_Assigned task_.
The records below are to be written out exactly, with every picture omitted.

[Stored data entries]

┄┄┄┄┄┄

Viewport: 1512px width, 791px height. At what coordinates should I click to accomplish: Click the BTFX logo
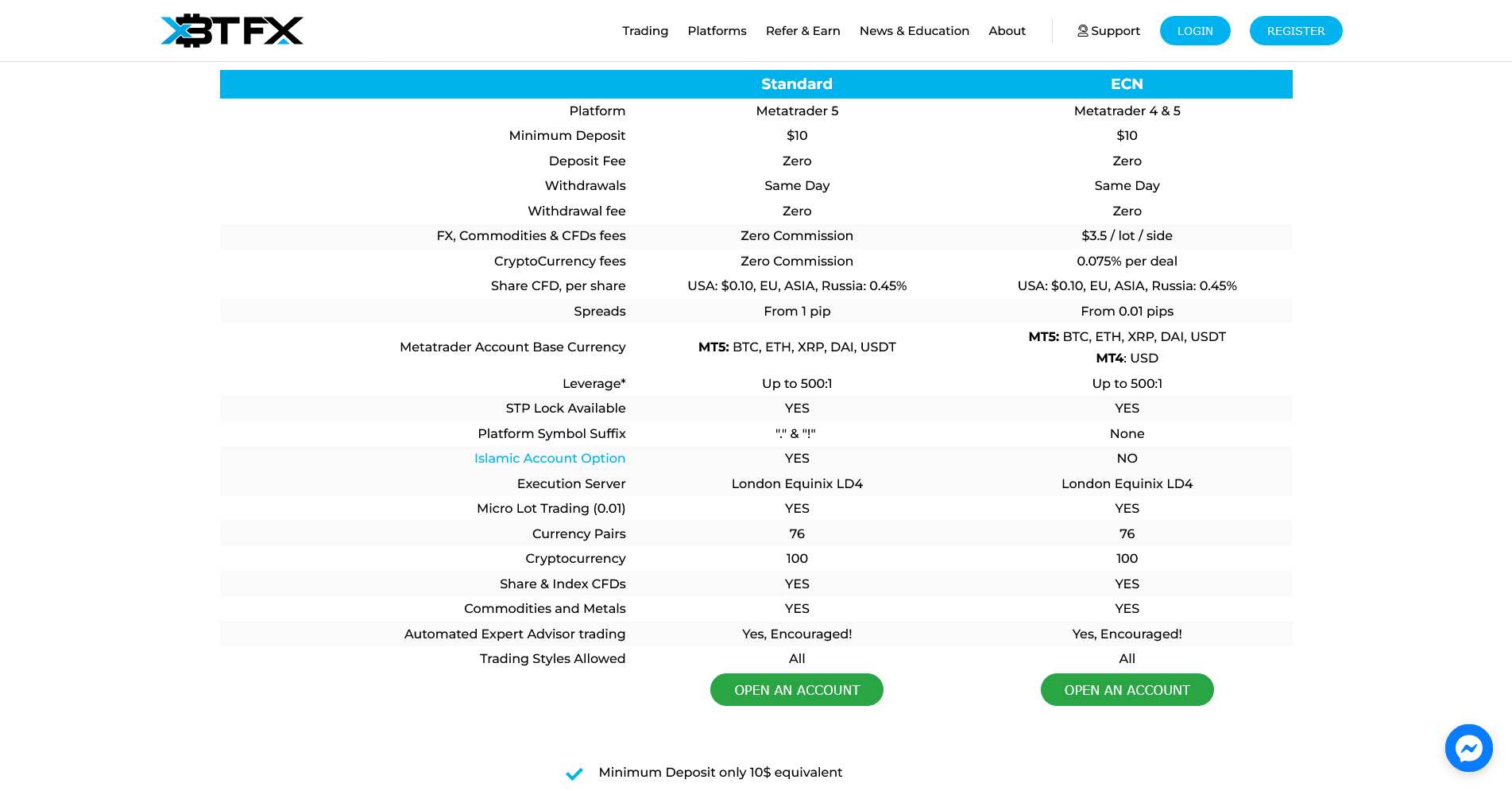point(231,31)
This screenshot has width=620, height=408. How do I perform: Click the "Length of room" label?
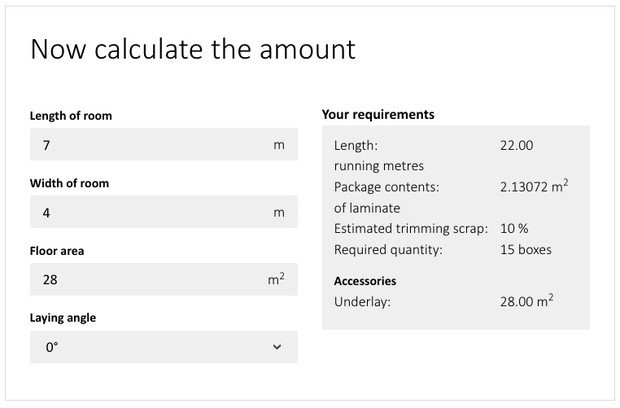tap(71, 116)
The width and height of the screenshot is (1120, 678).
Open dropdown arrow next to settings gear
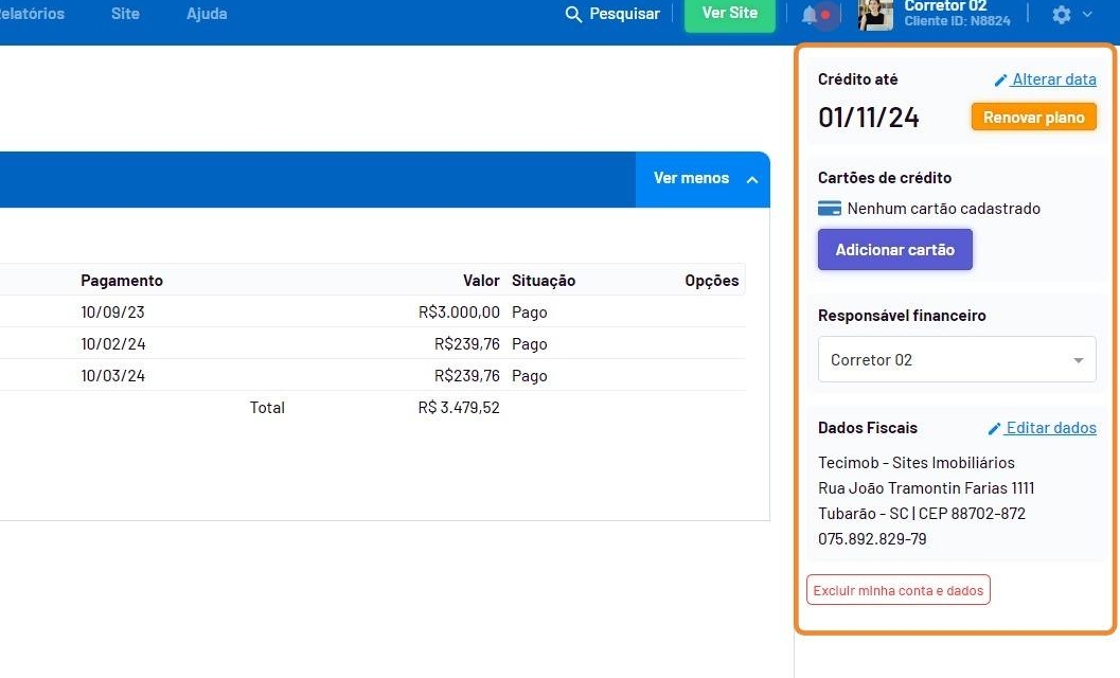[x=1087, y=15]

┄┄┄┄┄┄

_Result_.
Viewport: 1512px width, 791px height. At what coordinates should I click to accomplish: Click the BTFX logo
point(231,31)
This screenshot has width=620, height=408. How do I perform: Click the "Length of room" label?
tap(71, 116)
The width and height of the screenshot is (1120, 678).
Open dropdown arrow next to settings gear
[x=1087, y=15]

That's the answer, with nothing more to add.